Transcurrieron apenas pocas semanas desde la toma de mando del 28 de julio pasado antes de que el Gobierno asumiese una cómoda postura triunfalista con respecto de la marcha de la economía.
En la segunda mitad del 2021, el Ministerio de Economía y Finanzas (MEF), a través de su titular, Pedro Francke, informaba semana a semana que los indicadores de actividad productiva, empleo y estabilidad macroeconómica iban viento en popa. Por supuesto, existen algunas cifras para respaldar tal visión. Es cierto, por ejemplo, que el PBI nacional ha logrado recuperar –e incluso superar– los niveles previos a la pandemia, en tanto que el déficit fiscal resultó menor del esperado. Con las últimas cifras disponibles, el crecimiento del 2021 habría sido de aproximadamente 13% en comparación con el 2020, lo que supera las expectativas que se tenían a inicios del año pasado. El ministro Francke ha hecho un oficio regular de responder a sus críticos con indicadores seleccionados para transmitir la imagen de estabilidad y dinamismo económico.

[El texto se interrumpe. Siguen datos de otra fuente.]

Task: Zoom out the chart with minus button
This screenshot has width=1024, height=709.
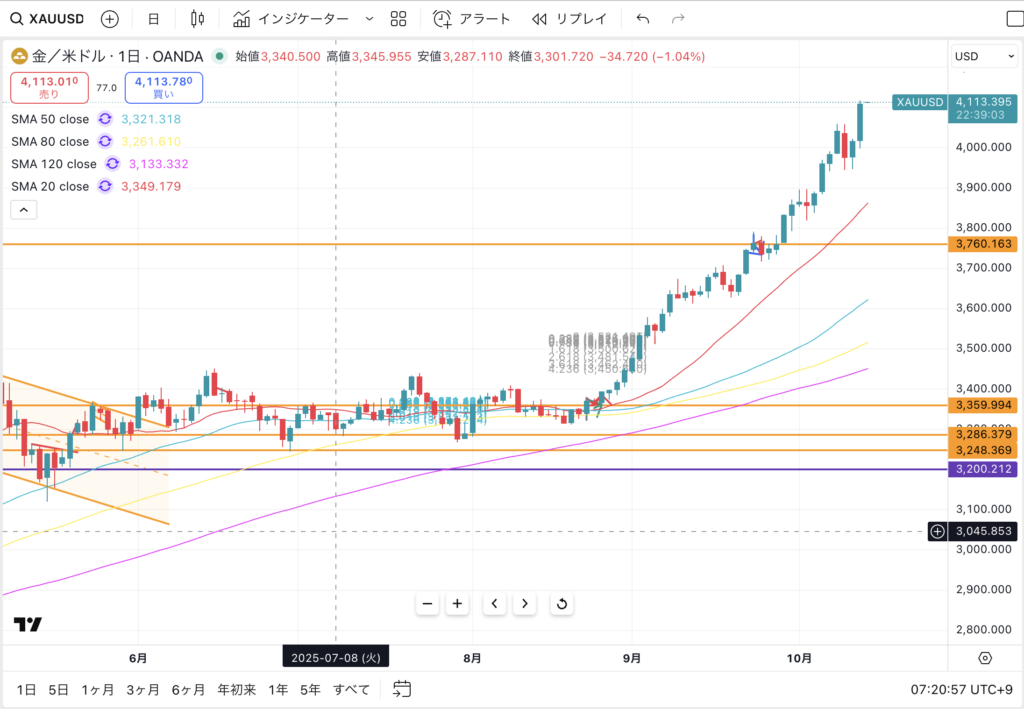Action: tap(427, 603)
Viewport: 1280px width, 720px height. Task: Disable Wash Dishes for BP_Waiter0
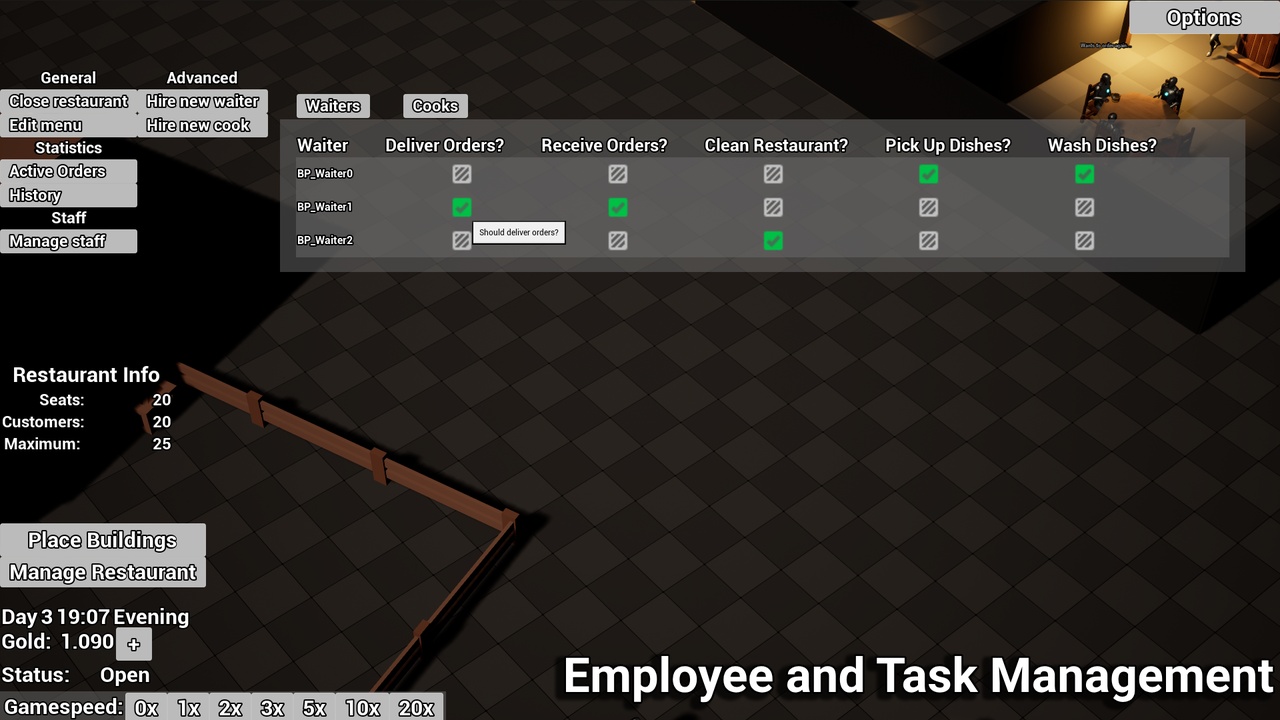click(x=1084, y=174)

Pero lo que se cuenta desde el MEF es solo la mitad de la historia; y quizá la mitad menos importante. Lo cierto es que el 2021 tuvo tres procesos –independientes del actuar del Gobierno– que explicaron buena parte del crecimiento. En primer lugar, la fortaleza macroeconómica –construida con décadas de responsabilidad fiscal y monetaria– permitió más holgura en las finanzas públicas sin sacrificar demasiada credibilidad. En segundo lugar, el superciclo de precios de los minerales inyectó una cantidad récord de recursos al Estado y puso una cuota de optimismo para un sector de otro lado abandonado por el Gobierno. Y, en tercer lugar, el rebote económico luego del colapso del 2020 fue un proceso natural y que se ha visto también a lo largo del resto de países.

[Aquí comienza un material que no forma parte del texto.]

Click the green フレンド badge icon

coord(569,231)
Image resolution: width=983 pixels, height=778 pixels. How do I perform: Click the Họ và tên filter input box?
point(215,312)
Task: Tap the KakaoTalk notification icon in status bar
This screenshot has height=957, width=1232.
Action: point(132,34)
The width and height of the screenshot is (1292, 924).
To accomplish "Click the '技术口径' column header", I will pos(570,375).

¿Qué ha aportado entonces el gobierno del presidente Pedro Castillo en materia económica? Principalmente, preocupación e incertidumbre. El indicador de expectativas económicas a tres meses, recogido por el Banco Central de Reserva (BCR), se halla en tramo negativo desde abril del año pasado –mes de la primera vuelta electoral– y, excluyendo crisis internacionales, ha tocado sus mínimos históricos. A pesar de alguna mejora en las últimas semanas, el tipo de cambio cercano a los S/4 por dólar –también récord histórico– refleja la sensación de los mercados.

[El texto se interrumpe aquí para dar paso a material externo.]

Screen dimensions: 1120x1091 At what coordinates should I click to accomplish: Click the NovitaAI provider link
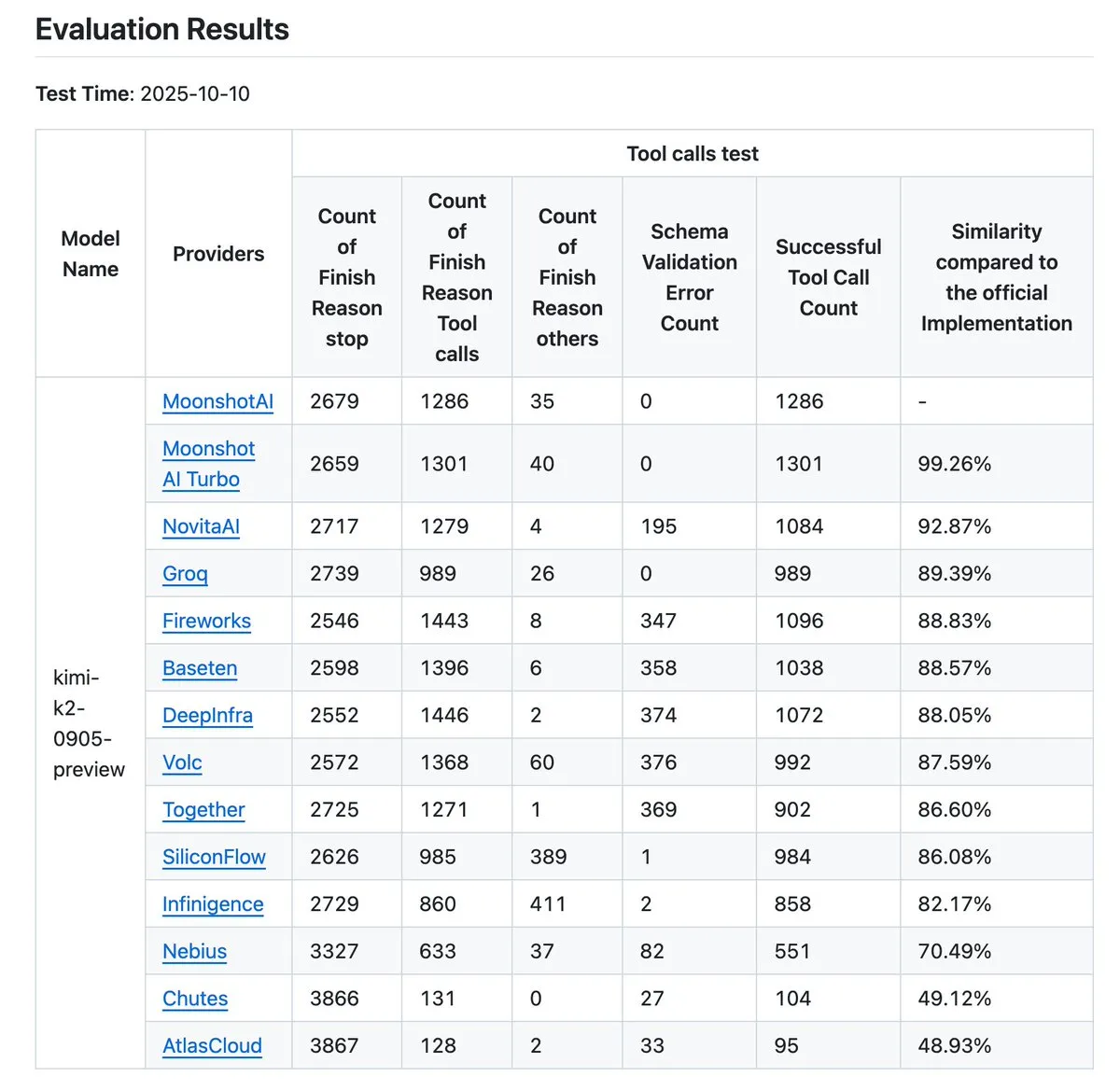click(201, 526)
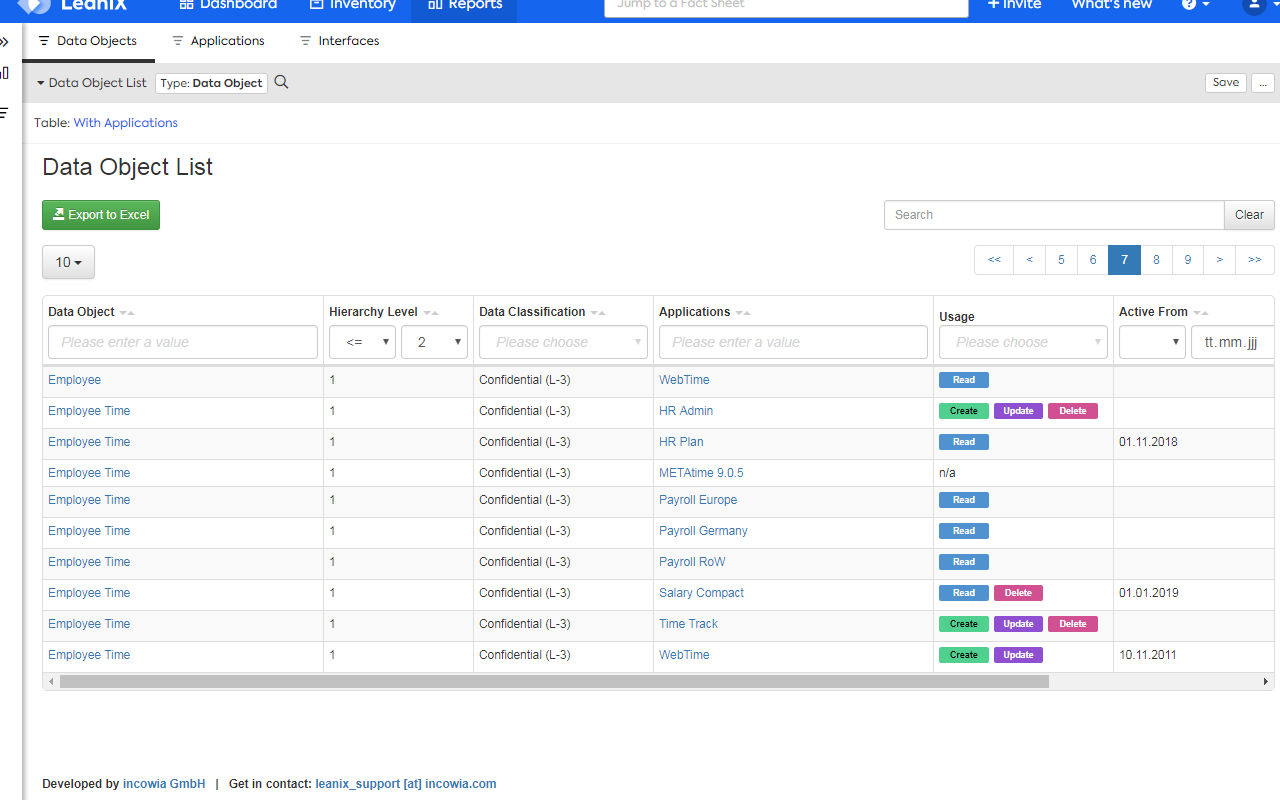Click the Export to Excel button
This screenshot has width=1280, height=800.
[101, 215]
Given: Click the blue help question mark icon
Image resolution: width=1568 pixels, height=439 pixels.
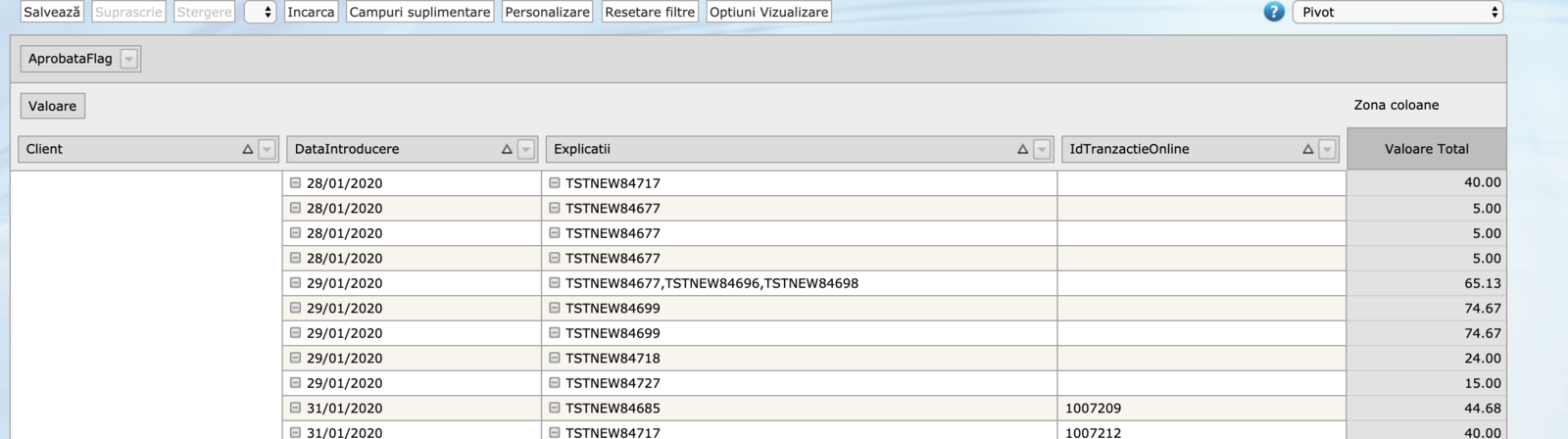Looking at the screenshot, I should (1273, 12).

No es para menos. Durante el 2021 el país escuchó propuestas del Gobierno para nacionalizar el gas de Camisea, elevar impuestos a discreción, sancionar a la minería formal y dejarla a su suerte ante extorsiones, hacer más difícil y cara la contratación formal, gastar por encima del límite del presupuesto público, repotenciar empresas públicas que pierden millones, entre otras varias señales de alarma. Eso es, en resumen, lo que ha aportado en términos económicos el Gobierno actual, y su esencia se recoge nítidamente en las magras proyecciones de crecimiento de la inversión privada para el 2022: 0% según el BCR.
Como mencionamos ayer en estas páginas, nuestras expectativas para el 2022 no son especialmente auspiciosas en lo que corresponde al gobierno del presidente Castillo y su capacidad de gestión. Este, sin embargo, tiene todavía a su favor por lo menos parte de los tres procesos económicos indicados arriba y la oportunidad de demostrar que el Perú es un país en el que las reglas de juego se respetan sin importar quién ocupe la presidencia. El cambio de rumbo es urgente porque los indicadores económicos del 2022 no serán ya tan generosos con el Gobierno ni con el país: nos tocará cosechar lo que sembramos en el 2021.